El senado rechazó las propuestas de los mexicanos, sobre que rompieran los tlaxcaltecas su alianza con los españoles, quienes luego que supieron la conducta de Mexicatzin se le mostraron profundamente agradecidos.
Los españoles ganaban terreno en el corazón de los tlaxcaltecaSi cuatro jefes de la República: Mexicatzin, Xicoténcatl el viejo, Tiehuitzolotzin y Citlalpopoca recibieron las aguas del bautismo, y con ellas los nombres de don Antonio, don Vicente, don Gonzalo y don Bartolomé.
A pesar de las ventajas, la disminución de sus tropas, sus enfermedades, la pérdida de los tesoros adquiridos y la presencia de un riesgo tan inminente, hizo que se presentaran síntomas de descontento, y éste fue un trance congojoso para Cortés.
Apresúrase diestro a ahogar aquella conspiración; pintó a sus tropas una perspectiva risueña, y fue tan diestro a la par que tan enérgico, que conjuró esta tan terrible tempestad.

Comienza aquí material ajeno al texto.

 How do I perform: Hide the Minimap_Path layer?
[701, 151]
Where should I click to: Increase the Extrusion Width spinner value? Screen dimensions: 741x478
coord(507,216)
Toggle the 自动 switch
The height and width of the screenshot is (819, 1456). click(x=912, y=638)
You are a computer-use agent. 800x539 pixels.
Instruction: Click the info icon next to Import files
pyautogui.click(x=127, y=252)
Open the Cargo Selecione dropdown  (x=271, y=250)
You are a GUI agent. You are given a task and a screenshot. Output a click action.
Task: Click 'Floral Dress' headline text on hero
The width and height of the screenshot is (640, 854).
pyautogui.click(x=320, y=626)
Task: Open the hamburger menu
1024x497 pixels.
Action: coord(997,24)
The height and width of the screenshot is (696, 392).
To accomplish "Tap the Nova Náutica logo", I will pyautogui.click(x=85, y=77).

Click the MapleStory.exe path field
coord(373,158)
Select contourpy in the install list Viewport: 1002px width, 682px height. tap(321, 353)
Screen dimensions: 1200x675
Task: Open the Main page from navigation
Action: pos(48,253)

Algunos pueblos indígenas que se habían aliado a Cortés, al ver sus desgracias, se convirtieron en sus más ardientes enemigos. Entre ellos se distinguían los de Tepeyácac, hoy Tepeaca, al punto que obligaron al conquistador a hacer una salida contra ellos.
Xicoténcatl el joven, arrepentido de la conducta que había observado con Cortés, le ofreció sus servicios contra los de Tepeyácac, y éste los aceptó poniéndolo en libertad.
Reuniéronse a Cortés, al emprender estas expediciones, como ciento cincuenta mil aliados, y recorrió victorioso, después de varios encuentros, Zacatépec, Acatzinco y otros pueblos, fundando en Tepeaca la ciudad de Segura de la Frontera, cuyo acto se redujo a nombrar magistrados españoles. Carlos V le concedió honores de ciudad en 1545, y cuando escribió Clavijero pertenecía al marqués del Valle.